BALTIMORE MUSEUM OF ART -- Art Museum Drive at North Charles and 31st streets, Baltimore. 410/396-7100, 410/396-6320 (education department). Web site: www.artbma.org. Take I-95 north to I-395 to Martin Luther King Jr. Boulevard. Turn left on Howard Street and continue past 29th Street. At the fork, bear right onto Art Museum Drive. Open 11 to 5 Wednesday through Friday, 5 to 9 the first Thursday of each month and 11 to 6 Saturdays and Sundays. Admission is $6 for adults, $4 for seniors and full-time students, free for museum members and ages 18 and under. Admission is free for all visitors every Thursday.

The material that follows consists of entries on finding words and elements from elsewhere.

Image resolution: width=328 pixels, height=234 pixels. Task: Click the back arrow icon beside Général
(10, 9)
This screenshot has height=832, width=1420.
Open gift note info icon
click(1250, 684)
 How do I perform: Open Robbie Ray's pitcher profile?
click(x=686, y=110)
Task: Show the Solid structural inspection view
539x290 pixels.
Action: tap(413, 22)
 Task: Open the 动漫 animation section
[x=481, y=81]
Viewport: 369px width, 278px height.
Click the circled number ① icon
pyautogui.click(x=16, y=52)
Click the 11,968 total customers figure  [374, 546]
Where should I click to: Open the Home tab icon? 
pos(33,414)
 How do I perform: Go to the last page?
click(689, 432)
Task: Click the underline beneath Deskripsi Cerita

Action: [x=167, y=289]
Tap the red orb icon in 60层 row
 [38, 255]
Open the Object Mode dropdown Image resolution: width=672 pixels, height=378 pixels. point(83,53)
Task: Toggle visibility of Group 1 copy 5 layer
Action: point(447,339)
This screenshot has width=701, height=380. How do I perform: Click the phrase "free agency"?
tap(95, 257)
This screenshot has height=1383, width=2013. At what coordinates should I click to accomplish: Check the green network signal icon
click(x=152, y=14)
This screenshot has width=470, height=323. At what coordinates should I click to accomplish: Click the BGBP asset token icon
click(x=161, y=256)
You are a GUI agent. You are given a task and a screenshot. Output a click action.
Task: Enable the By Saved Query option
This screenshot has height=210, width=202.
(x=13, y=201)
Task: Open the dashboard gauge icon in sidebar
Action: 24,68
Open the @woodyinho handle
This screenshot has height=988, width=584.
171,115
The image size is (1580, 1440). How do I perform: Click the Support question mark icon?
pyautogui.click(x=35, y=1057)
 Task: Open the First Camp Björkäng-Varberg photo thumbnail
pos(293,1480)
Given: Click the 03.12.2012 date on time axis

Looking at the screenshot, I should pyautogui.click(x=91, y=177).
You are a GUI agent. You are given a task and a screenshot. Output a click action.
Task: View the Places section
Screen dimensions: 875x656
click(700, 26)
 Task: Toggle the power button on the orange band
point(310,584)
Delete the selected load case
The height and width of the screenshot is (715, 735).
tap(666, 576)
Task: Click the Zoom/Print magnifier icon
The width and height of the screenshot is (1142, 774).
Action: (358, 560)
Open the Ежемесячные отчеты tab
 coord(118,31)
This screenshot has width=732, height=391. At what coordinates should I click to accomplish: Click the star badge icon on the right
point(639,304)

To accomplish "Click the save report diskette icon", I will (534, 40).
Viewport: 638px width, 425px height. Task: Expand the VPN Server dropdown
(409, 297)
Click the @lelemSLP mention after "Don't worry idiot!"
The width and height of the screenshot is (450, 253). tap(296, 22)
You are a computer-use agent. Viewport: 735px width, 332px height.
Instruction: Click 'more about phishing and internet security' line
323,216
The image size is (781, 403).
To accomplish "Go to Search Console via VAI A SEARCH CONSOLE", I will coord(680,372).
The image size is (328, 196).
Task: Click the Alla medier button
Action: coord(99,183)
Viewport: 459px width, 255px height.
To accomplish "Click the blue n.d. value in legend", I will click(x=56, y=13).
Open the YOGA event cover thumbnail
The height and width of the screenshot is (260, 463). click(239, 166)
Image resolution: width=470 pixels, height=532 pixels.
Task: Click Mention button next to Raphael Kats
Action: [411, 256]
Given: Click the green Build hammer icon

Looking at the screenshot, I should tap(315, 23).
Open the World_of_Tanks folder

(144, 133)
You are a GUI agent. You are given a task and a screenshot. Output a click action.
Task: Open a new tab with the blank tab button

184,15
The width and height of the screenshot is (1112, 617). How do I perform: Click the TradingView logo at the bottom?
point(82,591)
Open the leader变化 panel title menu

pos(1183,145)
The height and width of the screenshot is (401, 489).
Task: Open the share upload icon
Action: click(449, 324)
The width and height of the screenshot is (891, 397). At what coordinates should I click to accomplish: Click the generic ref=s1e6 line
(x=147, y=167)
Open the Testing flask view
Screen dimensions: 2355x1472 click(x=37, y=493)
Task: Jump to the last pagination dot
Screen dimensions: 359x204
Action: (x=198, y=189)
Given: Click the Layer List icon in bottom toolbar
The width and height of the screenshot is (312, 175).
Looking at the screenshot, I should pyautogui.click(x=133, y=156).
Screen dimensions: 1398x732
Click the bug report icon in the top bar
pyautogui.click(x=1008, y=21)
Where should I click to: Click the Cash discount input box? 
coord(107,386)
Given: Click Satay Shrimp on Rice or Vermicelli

A Kwanzaa Family Celebration, from 2 to 5 on Dec. 26, features hands-on workshops, arts and crafts, caricaturists, a Kwanzaa candle lighting ceremony, gallery tours, a fashion show, food tasting, dancing with the Stephanie Powell Dance Ensemble, music by the Ebony Strings and Madison Shout Band from the United House of Prayer for All People and a music workshop led by SoulShakus.